* EXERCISE GOAL
Copy out, unchanged, the lines of the data from the one containing "829x687 pixels." through the one containing "pyautogui.click(x=1276, y=706)", with both of those lines included and nothing else.

>> START

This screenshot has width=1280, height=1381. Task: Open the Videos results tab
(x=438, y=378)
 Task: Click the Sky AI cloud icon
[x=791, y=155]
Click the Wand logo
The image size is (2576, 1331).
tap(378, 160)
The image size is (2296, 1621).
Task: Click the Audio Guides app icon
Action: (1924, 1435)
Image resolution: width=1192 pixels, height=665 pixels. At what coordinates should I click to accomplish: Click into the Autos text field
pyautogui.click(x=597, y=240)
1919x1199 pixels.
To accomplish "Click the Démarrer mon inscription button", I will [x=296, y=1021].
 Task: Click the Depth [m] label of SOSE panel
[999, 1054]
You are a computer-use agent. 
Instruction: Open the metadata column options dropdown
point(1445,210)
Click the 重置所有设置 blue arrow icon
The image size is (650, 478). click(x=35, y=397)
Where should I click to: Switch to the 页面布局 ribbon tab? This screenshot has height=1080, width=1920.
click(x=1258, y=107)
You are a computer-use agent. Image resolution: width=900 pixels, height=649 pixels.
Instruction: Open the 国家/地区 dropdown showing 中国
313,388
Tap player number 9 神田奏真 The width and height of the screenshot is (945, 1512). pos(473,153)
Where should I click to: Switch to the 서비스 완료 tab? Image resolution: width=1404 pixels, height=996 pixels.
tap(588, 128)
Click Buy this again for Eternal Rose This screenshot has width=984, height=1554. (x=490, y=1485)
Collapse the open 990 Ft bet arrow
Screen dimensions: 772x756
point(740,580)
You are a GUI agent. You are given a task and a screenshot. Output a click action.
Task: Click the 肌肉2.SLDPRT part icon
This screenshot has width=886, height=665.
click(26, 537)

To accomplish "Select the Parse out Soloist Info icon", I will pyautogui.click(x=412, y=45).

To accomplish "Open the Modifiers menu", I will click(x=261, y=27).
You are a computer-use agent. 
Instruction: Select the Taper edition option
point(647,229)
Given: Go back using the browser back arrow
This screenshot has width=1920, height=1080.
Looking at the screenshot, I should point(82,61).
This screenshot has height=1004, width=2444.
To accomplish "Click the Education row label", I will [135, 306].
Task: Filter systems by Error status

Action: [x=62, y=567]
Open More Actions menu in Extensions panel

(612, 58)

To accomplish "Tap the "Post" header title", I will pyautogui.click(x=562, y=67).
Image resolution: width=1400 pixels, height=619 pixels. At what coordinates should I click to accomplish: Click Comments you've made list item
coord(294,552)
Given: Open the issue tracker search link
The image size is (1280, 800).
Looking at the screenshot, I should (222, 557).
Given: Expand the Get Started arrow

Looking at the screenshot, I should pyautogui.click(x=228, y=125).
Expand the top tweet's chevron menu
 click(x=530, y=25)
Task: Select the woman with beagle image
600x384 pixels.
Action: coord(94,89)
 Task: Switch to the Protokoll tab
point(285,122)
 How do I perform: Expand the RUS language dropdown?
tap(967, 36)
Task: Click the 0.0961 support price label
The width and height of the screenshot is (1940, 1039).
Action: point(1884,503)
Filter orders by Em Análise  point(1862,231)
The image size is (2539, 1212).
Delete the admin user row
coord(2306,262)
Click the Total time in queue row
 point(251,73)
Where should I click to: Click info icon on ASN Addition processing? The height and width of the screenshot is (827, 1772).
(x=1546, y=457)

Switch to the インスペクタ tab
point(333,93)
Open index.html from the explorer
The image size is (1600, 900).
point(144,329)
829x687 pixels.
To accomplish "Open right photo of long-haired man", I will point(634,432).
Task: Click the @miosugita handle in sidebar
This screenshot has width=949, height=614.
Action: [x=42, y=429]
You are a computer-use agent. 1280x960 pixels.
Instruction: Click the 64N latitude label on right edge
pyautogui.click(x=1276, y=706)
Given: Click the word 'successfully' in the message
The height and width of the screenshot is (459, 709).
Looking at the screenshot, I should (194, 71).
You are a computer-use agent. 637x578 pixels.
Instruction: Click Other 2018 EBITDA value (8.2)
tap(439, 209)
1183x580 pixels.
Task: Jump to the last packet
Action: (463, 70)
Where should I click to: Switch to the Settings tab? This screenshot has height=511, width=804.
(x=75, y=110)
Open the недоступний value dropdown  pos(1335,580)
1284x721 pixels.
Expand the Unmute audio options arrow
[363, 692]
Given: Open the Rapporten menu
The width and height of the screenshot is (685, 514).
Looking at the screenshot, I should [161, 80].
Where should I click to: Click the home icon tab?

>> END

* TASK RESPONSE
829x687 pixels.
To accomplish "Open right photo of long-haired man", I will point(634,432).
Task: Click the @miosugita handle in sidebar
This screenshot has width=949, height=614.
Action: [x=42, y=429]
You are a computer-use agent. 1280x960 pixels.
Instruction: Click the 64N latitude label on right edge
pyautogui.click(x=1276, y=706)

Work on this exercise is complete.